第2章 オレはもうぼっちゃまじゃない
高校生活にも慣れてきたこの日、とある怪盗の話で学校内は賑わっていた。
「今日の新聞見た!?」
「ねこ怪盗だっけ?」
ねこ怪盗って……
シャノワールといえば黒猫のベネチアンマスクを付けブルーとグレーのオッドアイで、黒装束という見た目に加え神出鬼没だからと、海外では魔女の飼い猫なんて噂もあったほど。
確か世を賑わせている怪盗なはずだけど、と思いながら怪盗の名前が出てこない美紅に、シャノワールね。今日の新聞に載ってたのは怪盗キッドの方だよ、と伝えると、あーそれそれ、という美紅。
そう〜!見てみた〜い!
絶対イケメンだよね〜!
怪盗キッドの話題に盛り上がる女の子たちに、でも8年前にもいたんでしょ?キッドとか言って、いい歳こいたおっさんじゃない?という美紅は、かなり美人なのに同性からも好かれるのはこのサバサバした性格からだろう。

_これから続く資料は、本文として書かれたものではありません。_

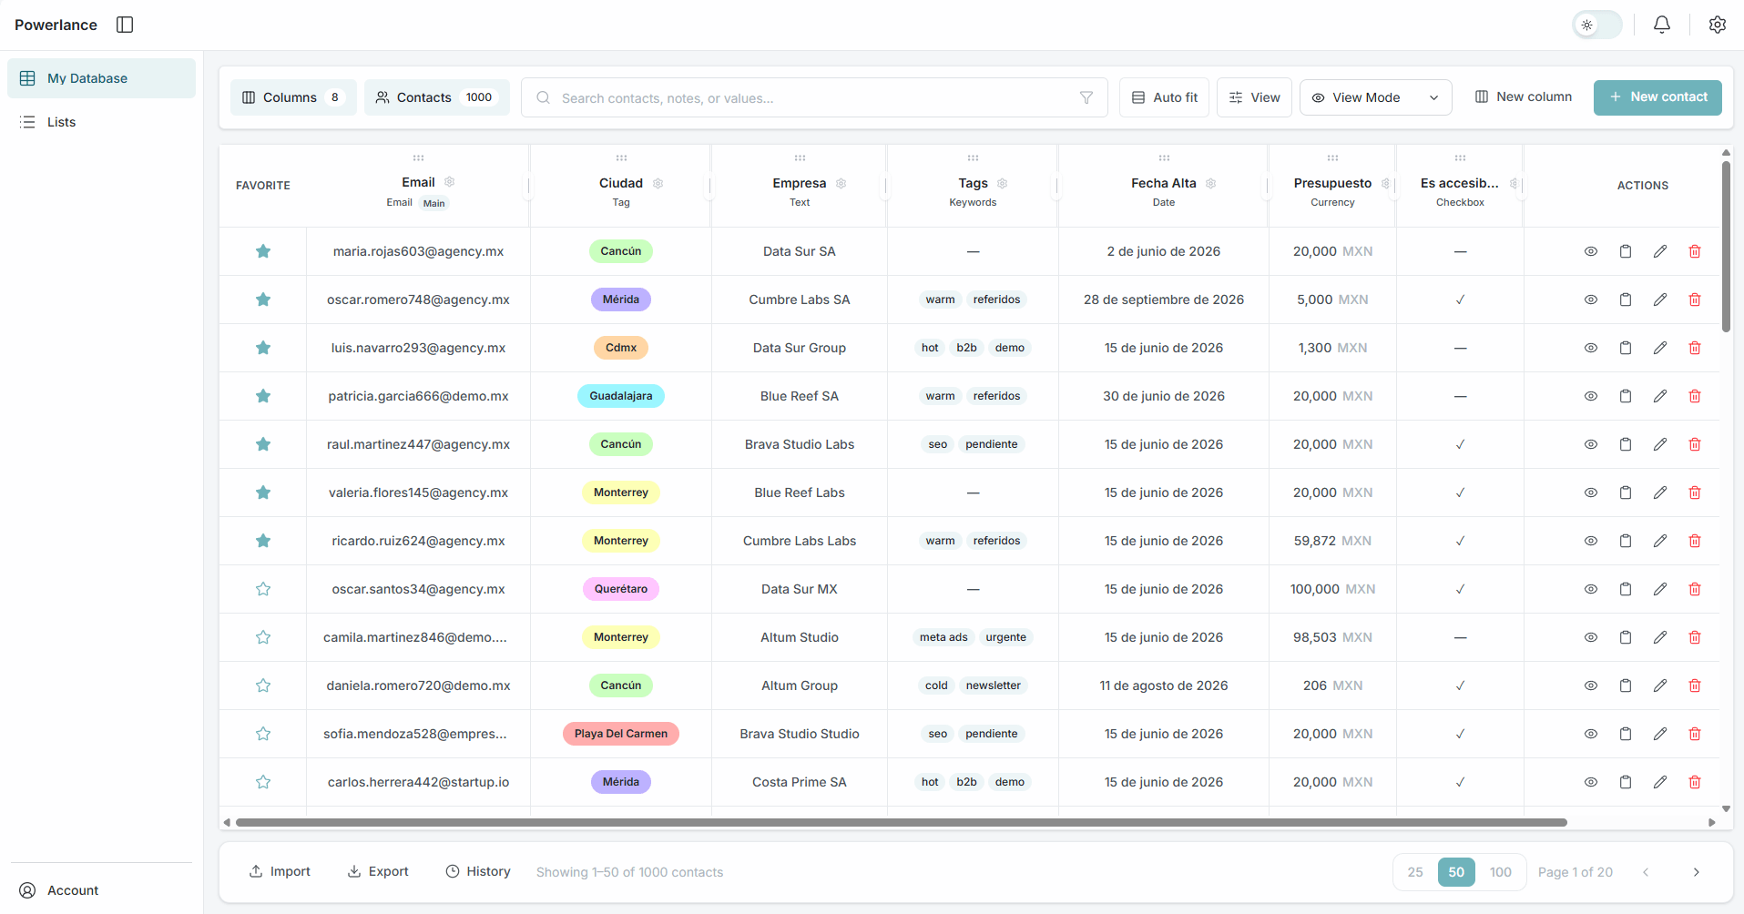Edit the oscar.romero748 contact with pencil
This screenshot has width=1744, height=914.
(1659, 300)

怪盗キッドの話に盛り上がっていると、何よ〜?と不審がった青子ちゃんの声が聞こえ、目を向ける。
「今日は…何色…かなっ?」
そう言いながらキリキリと音をたて360°回転した快斗の首に、周囲の会話も止まり教室内がシンとする。
するといきなり快斗の顔がポンッと軽快な音と共に爆発した。
首は伸び、口から旗が飛び出た快斗の顔に周囲が驚いていると、白か…と呟く快斗の声が聞こえる。
「くっくっく、いやぁ白はいいよ、清潔で♡」
よく見ると、脚に学ランの上着を着せ、逆立ちしている快斗。
逆立ちしてることにより、快斗の目線は座った青子ちゃんのちょうど腰の高さなことから、何をしていたのか容易に想像ができ、思わずため息をついた。
幼い頃から盗一おじさまにマジックを習っていた快斗。
マジックの腕だけではなく、外見は盗一おじさまと千影さんのいいとこ取り、頭も良く話しかけやすいというかなりハイスペックなはずだけど。

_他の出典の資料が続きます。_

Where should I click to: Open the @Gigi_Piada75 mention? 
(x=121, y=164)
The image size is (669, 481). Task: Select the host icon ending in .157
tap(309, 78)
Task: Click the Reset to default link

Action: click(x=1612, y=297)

高校生にもなって未だに女の子のパンツを覗く快斗に呆れた目を向ける。
いつものように始まった江古田名物の〝痴話喧嘩〟は、授業が始まっても収まらず。
「いくら快斗でもね、怪盗キッドには勝てないんだから!」
「怪盗キッドだぁ〜?そんなヤツはオレがとっ捕まえてやるぜ!」
しまいには、そんなことを言い早退していく快斗を私は黙って見ていた。